Given problem A
Summarize the domain-ownership thread in two sentences.
Given problem B
Extend the domain-ownership thread with the next reply, picking up after its final post.

Passage given
————
Ask HN: How many domains do you own? - Zakuzaa

I wonder how many of us are sitting on 100+.
======
stevekemp
38.

Of which about six are in use daily for email, blog, etc.

10+ are names that I registered with a project in-mind which didn't take off,
or didn't get started. I'd be happy to lose them when they expire, but feel no
need to actively sell/offer them anywhere.

------
ishbits
Around 50.. Not all unique, some are the same in different TLDs, and just
different variations, especially when there is a number in the name.

I'm letting them mostly expire now.

------
jason_slack
~30, one for personal blog/e-mail, one for a game company I am growing slowly,
a bunch for ideas that I had that I dont have time for.
————
Listed records
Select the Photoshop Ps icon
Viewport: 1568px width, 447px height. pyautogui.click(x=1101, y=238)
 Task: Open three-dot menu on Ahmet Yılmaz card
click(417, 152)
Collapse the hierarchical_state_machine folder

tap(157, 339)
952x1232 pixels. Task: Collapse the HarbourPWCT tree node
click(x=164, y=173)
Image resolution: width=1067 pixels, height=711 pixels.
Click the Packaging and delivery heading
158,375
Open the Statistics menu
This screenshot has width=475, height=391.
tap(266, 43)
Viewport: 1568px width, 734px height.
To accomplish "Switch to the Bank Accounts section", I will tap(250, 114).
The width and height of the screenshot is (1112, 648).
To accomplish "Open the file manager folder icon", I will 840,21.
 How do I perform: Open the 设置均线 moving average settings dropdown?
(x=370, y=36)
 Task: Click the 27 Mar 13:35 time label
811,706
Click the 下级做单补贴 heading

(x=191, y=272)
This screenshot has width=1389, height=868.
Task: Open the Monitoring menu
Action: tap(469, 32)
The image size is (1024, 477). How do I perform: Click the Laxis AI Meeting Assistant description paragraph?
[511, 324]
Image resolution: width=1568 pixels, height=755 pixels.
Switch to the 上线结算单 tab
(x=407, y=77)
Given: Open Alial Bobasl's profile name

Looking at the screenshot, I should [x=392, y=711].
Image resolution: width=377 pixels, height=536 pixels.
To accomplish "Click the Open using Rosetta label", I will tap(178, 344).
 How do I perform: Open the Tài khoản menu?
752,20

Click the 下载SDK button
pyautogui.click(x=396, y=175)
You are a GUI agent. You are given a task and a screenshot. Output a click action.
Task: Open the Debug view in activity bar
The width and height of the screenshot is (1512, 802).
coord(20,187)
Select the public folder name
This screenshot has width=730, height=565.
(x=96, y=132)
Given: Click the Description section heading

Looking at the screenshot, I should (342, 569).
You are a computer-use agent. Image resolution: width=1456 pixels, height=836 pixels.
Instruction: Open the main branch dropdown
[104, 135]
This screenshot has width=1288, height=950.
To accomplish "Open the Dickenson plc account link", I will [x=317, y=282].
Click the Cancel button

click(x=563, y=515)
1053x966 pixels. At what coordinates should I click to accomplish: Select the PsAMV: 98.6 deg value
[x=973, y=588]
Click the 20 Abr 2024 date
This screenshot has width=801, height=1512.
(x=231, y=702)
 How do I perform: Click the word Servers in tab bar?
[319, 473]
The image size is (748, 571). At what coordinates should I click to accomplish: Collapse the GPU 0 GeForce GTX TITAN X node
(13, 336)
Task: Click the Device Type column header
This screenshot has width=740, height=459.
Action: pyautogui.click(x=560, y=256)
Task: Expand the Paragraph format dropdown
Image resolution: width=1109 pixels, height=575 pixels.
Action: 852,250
————
Written reply A
The thread asks how many domains people own, wondering how many are holding over 100. Repliers report about 38, around 50, and about 30, with only a few in regular use for email, blogs, or a game company, while the rest were registered for ideas or projects that never took off, and some are being left to expire.

Written reply B
------
jloughry
Three (two of them about fifteen years old). I would be more interested to
know about the distribution of interest in all the new TLDs my registrar keeps
trying to sell me.

------
motyar
5

Edit: I got lobi.mobi, no idea what to do with it.

------
2D
5: Using 1, 3 for later and 1 regret that I won't renew when it expires.

------
subrat_rout
Around a dozen.

------
mqsiuser
Each dot-com domain costs me 1,49€ each month

I just reduced from 3 to 2

------
rk0567
~30.